Every state government has a Fisheries Department in which fisheries graduate can apply for the post of Inspector of Fisheries/Research Assistants, Sub-Inspector of Fisheries, assistant directors, Assistant Fisheries Development Officer ( AFDO ) / Fisheries Extension Officer ( FEO ) and Fisheries Development Officer(FDO). In State Fisheries Development Corporations, they can apply for the posts of Deputy Managers, Managers, Project Officers and Fisheries Officers. In Fish Farmers Development Agency (FFDA) and Brackish water Farmers Development Agency (BFDA), they can apply for the post of Executive Officers in respective states. Eligibility criteria vary for each state and can be known from respective public service commissions.

===Central Government===

Apart from Central Fisheries Institute listed previously, one can get job in central agencies like as Technical Officers and assistant directors in Marine Product Export Development Authority (MPEDA) Export Inspection Agency (EIA), Coastal Aquaculture Authority of India (CAA), Food Safety and Standards Authority of India (FSSAI) and as Technical Officers and Scientists in Fisheries Survey of India (FSI), National Institute of Oceanography (NIO), Indian National Centre for Ocean and Information Services (INCOIS), Hyderabad, etc.

===Academic Institutes===

Candidates having degree (B.F.Sc) can apply for the post of Instructor, Research Assistant, Biochemist, Biologist, Technicians, etc. in some conventional universities.
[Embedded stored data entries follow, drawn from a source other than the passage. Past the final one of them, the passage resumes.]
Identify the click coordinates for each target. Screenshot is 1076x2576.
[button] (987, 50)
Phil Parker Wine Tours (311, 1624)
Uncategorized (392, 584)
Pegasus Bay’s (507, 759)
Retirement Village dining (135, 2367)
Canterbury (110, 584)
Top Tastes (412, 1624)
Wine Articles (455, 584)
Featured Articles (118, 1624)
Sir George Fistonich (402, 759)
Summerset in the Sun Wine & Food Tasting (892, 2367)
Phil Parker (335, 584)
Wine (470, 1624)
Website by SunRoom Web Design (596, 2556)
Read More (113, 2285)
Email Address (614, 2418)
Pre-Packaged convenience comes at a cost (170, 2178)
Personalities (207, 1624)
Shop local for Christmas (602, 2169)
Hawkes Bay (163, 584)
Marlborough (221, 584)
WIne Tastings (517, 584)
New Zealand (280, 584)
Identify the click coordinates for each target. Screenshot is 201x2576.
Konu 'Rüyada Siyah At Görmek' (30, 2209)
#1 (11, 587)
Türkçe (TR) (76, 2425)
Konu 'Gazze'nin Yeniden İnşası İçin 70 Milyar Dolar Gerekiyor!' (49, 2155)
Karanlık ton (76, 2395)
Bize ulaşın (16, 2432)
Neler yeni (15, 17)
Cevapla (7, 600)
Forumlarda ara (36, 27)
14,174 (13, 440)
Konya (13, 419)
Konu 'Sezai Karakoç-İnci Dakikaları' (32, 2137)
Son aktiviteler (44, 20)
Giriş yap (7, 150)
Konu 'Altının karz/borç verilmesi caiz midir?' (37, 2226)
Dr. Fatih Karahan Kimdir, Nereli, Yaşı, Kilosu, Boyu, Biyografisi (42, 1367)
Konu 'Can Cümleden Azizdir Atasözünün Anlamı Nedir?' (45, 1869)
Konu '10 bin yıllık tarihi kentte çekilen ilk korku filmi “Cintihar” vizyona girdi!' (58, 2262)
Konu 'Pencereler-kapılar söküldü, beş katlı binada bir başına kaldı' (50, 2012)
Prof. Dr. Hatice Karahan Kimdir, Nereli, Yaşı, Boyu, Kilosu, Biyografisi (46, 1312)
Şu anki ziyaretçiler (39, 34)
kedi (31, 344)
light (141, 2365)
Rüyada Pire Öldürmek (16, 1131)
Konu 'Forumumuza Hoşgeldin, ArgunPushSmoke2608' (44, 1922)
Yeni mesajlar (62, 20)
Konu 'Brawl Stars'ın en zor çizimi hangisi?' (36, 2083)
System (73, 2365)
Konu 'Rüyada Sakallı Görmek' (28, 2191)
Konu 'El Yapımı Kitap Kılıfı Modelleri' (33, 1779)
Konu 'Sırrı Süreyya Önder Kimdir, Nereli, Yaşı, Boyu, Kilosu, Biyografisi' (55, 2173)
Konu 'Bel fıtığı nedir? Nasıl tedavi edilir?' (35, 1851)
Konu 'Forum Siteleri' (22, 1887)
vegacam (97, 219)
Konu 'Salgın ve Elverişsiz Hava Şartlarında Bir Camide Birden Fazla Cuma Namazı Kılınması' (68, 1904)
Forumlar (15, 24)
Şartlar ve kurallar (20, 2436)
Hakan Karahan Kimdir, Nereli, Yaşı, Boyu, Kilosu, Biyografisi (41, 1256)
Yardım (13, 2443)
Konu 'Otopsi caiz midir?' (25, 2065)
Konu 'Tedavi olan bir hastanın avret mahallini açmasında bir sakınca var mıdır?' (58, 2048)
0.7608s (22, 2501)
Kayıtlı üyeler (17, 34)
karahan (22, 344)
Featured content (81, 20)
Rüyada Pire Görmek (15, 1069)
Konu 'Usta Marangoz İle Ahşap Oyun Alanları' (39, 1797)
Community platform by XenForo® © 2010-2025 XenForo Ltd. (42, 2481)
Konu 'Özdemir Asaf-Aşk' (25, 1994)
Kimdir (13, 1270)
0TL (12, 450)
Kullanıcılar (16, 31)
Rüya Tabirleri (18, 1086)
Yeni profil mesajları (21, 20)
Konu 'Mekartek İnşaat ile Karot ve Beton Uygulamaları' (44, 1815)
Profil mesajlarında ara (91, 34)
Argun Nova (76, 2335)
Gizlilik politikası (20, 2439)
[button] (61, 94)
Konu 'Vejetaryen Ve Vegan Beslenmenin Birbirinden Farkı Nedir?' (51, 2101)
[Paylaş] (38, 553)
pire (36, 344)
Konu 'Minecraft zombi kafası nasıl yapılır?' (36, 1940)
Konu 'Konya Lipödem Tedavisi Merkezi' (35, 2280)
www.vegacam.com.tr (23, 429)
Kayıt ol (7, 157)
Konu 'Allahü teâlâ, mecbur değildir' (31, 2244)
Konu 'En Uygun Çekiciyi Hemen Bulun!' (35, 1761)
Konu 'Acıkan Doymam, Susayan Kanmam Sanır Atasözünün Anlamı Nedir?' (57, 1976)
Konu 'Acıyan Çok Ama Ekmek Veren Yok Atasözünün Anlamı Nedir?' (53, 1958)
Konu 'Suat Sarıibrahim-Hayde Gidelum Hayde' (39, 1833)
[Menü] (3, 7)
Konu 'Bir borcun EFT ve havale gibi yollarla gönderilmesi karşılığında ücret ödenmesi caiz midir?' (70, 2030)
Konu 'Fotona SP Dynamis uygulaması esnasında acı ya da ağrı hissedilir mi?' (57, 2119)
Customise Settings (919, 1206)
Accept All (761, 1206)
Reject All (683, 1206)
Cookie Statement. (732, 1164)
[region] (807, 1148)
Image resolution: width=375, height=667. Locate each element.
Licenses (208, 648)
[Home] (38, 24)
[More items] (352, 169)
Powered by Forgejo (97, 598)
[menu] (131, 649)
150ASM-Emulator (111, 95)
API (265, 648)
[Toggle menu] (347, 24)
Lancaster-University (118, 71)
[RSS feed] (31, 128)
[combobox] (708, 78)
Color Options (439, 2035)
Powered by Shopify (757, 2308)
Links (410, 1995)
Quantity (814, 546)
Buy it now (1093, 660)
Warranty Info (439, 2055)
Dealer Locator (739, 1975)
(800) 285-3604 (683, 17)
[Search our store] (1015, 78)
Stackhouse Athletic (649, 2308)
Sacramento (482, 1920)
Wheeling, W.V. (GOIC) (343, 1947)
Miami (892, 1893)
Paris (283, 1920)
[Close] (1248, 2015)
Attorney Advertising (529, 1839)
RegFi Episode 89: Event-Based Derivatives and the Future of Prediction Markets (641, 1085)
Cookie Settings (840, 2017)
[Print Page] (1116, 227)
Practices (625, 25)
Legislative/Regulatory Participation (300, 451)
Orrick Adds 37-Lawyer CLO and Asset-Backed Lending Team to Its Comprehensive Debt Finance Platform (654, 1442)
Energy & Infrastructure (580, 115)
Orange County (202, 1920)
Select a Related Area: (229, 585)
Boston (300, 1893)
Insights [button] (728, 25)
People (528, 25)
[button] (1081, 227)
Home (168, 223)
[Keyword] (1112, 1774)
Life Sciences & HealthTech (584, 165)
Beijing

Candidates having postgraduate degree ( M.F.Sc ) can apply for the post of assistant professor in the faculty of Fisheries. For the recruitment as scientists in various agricultural and fisheries Institutions under the ICAR, Agricultural Scientist Recruitment Board (ASRB) conducts an All India Competitive Exam, Agricultural Research Service (ARS ) followed by viva voce.

===Nationalised Banks===

Fisheries graduates can get jobs as an Assistant Development Officer in NABARD, Rural Development Officer, Field Officer, Managers in agriculture loan section in nationalized as well as private banks.r76

===Private Sector===

Candidates can work as a manager or officers in seafood processing and export units:

====Scope in Fish Processing sector====

The fish processing industry is well developed in the country. There are about 236 EU approved processing plants and 33 exclusive cold storage facility (storing fish & fishery products only) are available. In addition to this, 215 ice plants, 481 shrimp peeling plants, 371 freezing plants, 495 cold storage units, 7 canning plants, 16 fish-meal plants, 11 surimi plants, and one agar-agar production unit are also present. Lot of jobs are available in the above units

====Scope in Fish Farming and allied sectors====

Most of the fish farms employ professional fisheries graduates as Farm In Charge. Apart from this, the fish feed requirement is growing steadily. There are 33 feed mills with an installed capacity of 150 000 tpa. This sector is providing direct employment to about 0.3 million people and ancillary activities provide employment to 0.6–0.7 million people.

===Self Employment===

The technical competency of the professional fisheries graduates make them as successful Aqua Consultants. Most of them are working in this area. As an entrepreneur, after obtaining the professional degree in B.F.Sc, candidate can start their own enterprise. The financial support can be obtained through NABARD or through other nationalized banks. The main area in which fisheries enterprise can be developed are: Feed manufacturing, feed sales, ornamental fish culture and breeding, aquaculture, hatchery and seed production, fish processing and marketing, net making, establishment of Agri Clinics for fish disease diagnosis and for testing and supply of farm inputs.

===Jobs Abroad===

Apart from scope for higher education in fisheries in countries such as USA, Canada, Australia, Japan, China and in European countries, there are a demand for fisheries professionals in the aquaculture and processing sectors in Gulf and African countries. Several fisheries graduates are doing business in foreign countries in field of aquaculture, fish processing export and import.